Add S&B curry powder and cumin powder to a dry pan and heat on medium until fragrant. Stir occasionally to heat evenly and prevent burning.

1

Fry aromatics

In a separate pan, heat beef fat (or lard/butter) and fry finely diced garlic and ginger until fragrant. 

2

Caramelize onions

Add sliced onion and fry over medium until golden. Reduce heat to medium low and fry until caramelized (about 30 mins). Stir and sprinkle with water occasionally to prevent burning.

3

Add flour & spices

Remove the beef fat and add flour and the toasted spices from earlier. Mix thoroughly.

4

Add beef stock

Add a small amount of beef stock and mix thoroughly to loosen the paste. Add the rest gradually while stirring until smooth and evenly distributed.

5

Add more spices

Add coriander powder, marmalade, ground cloves, cardamom powder and ginger power and whisk until incorporated.

6

Simmer

Add a bay leaf and simmer uncovered for 2 hours or until thickened to a paste . Stir occasionally to prevent burning and scoop any scum that forms around the top.

7

Cool

Transfer to a container and cool. Store in the refrigerator until use (overnight if time permits) or use straight away.

8

Seal beef

Cut beef into bitesize pieces and sprinkle with salt and pepper. Heat a pot and add butter.
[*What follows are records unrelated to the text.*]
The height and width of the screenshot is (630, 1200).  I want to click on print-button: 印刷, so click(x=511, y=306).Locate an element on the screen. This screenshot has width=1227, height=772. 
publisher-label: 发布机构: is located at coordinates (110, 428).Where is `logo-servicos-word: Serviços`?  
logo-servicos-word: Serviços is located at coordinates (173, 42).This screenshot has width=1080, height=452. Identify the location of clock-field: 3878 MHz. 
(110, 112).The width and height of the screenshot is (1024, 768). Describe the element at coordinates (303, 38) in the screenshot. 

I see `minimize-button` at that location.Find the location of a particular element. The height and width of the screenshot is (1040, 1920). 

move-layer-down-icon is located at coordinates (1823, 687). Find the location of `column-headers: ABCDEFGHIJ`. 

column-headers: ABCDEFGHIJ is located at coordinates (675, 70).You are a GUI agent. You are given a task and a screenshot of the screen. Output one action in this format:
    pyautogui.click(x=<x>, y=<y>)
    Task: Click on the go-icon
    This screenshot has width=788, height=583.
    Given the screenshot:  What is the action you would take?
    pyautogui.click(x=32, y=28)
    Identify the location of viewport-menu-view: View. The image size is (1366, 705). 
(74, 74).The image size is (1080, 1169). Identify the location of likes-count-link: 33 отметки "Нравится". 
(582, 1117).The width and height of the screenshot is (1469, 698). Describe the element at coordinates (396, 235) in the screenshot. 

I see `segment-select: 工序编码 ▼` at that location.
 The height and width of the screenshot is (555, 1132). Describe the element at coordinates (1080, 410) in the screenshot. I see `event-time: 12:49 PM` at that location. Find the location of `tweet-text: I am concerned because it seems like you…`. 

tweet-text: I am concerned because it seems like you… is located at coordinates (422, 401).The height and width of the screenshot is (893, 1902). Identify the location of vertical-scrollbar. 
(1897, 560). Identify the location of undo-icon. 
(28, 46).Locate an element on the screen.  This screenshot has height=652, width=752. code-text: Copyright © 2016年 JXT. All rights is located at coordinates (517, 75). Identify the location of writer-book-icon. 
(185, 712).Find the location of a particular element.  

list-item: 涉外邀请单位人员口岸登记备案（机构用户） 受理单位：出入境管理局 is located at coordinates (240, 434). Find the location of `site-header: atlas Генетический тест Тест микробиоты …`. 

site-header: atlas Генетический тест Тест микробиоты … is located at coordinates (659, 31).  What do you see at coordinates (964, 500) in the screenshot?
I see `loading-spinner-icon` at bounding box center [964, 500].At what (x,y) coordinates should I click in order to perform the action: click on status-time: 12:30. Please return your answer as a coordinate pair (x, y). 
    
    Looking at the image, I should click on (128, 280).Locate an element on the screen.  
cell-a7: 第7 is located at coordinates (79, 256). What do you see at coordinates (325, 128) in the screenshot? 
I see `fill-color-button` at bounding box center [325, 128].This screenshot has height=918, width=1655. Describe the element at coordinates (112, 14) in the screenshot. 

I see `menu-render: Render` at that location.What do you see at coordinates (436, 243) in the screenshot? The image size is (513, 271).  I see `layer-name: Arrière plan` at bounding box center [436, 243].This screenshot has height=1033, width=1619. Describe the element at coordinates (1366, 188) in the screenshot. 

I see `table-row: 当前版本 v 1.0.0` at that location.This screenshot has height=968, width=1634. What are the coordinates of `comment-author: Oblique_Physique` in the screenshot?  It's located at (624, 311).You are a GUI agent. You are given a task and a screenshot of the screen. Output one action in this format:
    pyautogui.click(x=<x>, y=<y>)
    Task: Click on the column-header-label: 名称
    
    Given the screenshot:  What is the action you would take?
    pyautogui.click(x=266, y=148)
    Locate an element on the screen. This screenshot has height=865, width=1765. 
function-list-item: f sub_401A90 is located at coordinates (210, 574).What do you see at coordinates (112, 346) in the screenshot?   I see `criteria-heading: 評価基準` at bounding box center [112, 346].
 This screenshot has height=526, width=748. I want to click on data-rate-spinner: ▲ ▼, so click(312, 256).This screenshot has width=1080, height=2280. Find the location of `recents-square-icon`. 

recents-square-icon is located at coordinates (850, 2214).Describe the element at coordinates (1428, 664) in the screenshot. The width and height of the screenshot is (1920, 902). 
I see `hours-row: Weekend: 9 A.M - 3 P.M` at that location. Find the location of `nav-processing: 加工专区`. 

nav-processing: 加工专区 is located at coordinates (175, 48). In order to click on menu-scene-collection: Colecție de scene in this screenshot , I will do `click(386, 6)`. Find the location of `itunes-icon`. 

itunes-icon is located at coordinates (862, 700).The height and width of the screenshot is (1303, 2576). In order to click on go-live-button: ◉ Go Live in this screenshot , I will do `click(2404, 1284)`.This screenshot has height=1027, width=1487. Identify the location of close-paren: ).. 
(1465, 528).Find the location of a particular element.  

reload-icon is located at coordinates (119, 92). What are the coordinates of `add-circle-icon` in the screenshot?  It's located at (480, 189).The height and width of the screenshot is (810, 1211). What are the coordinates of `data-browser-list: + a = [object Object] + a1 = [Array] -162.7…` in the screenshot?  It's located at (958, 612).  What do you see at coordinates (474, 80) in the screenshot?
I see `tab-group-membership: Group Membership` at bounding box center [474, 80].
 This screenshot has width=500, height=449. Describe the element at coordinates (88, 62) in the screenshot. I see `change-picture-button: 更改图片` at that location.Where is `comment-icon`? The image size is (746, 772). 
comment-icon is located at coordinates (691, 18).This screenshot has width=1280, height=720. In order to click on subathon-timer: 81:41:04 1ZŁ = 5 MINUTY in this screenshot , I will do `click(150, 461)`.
Once melted, add the beef and seal on all sides.

9

Add vegetables

Add carrots and potatoes along with a drizzle of soy sauce, and stir fry for 1-2 minutes.

10

Add roux

Add your choice of liquid (water, tea, etc) and the roux. Break up the roux until it melts into the broth.

11

Add secret ingredients

Add your choice of secret ingredients. I added honey, apple jam, Worcestershire sauce, garam masala, coffee powder, nutmeg and red wine.

12

Simmer

Simmer until the curry reaches your desired thickness (usually 10-20 minutes).

13

Serve

Serve with rice and fukujinzuke pickles (optional). Enjoy!